リンダ・ハワード「天使は涙を流さない」☆☆

天使は涙を流さない

麻薬密売組織のボスの愛人ドレアは、ファッションや宝石や買い物にしか興味がない頭の弱いセクシー美女を演じて生きてきた。

いつか自分が飽きられた時は捨てられる。その瞬間を出来るだけ先に伸ばして、貯めるだけ貯めておく。そのためには本性を隠してバカだと思われるしかない。

用心に用心を重ねて生きてきたドレアだったが、ある日ボスが雇った非情な暗殺者サイモンが、10万ドルの報酬の代わりにドレアとの一度限りの情事を望む。

サイモンはドレアが見ているだけで恐怖に襲われるような冷徹な暗殺者だったが、どうしてもサイモンの力を必要とするボスは、その要求を受け入れてドレアを差し出す。

「乱暴なことはしない」、人を殺すことを何とも思っていない非人間的な暗殺者サイモンだったが、彼がドレアに触れる仕草は限りなく優しく、今までの男の誰よりも繊細でドレアの心まで溶かしていく。

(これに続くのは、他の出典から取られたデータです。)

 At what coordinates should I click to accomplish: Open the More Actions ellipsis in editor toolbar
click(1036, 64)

4時間を共に過ごした後に、ドレアはサイモンに一緒に連れて行ってと懇願するが、サイモンは「一度だけで充分だ」との言葉を残して立ち去る。

ボスには街の売春婦のように扱われ、かつてないほどの渇望を感じたサイモンに捨てられたドレアは強い怒りを感じ、自分を窮地に陥れたボスに復讐すると共に新しい人生を掴むために、ボスの隠し資産210万ドルを奪って逃走するが、ボスの依頼を受けたサイモンが彼女の追跡をはじめる。


美貌を磨き男を騙して生きてきた薄幸の美女と、人とは異なる価値観を持った暗殺者のロマンスですが、前半と後半で少々印象が変わる小説です。

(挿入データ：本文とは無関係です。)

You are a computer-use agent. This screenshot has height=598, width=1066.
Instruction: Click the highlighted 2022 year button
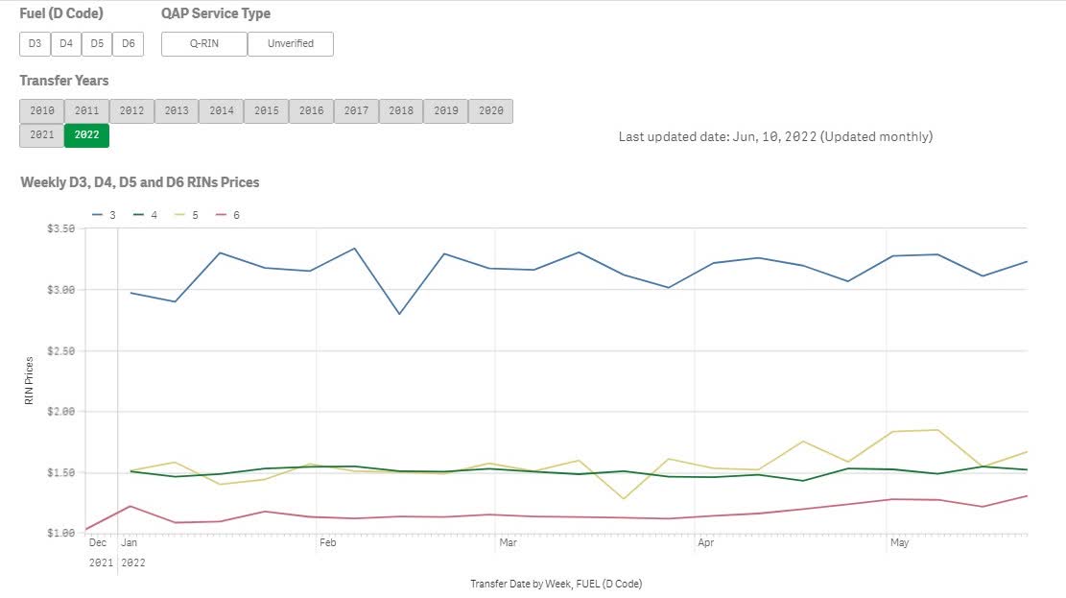86,136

何ものにも心を動かされない非情な男だったはずの暗殺者サイモンが、いつしかドレアに強く惹かれていき、ドレアもある出来事から人生を大きく変えていきます。

一種のピカレスク・ロマンなのかとも思いましたが、どうもそんな物語でもなく、間違った人生を選んでしまった人間の再生の物語になっています。

生まれ変わったドレアの生き方が鮮やかですね。

けっこうサスペンスに富んでいる場面もあるけど、基本は前向きなロマンス小説でしたし、風変わりではあるけど面白い作品でした。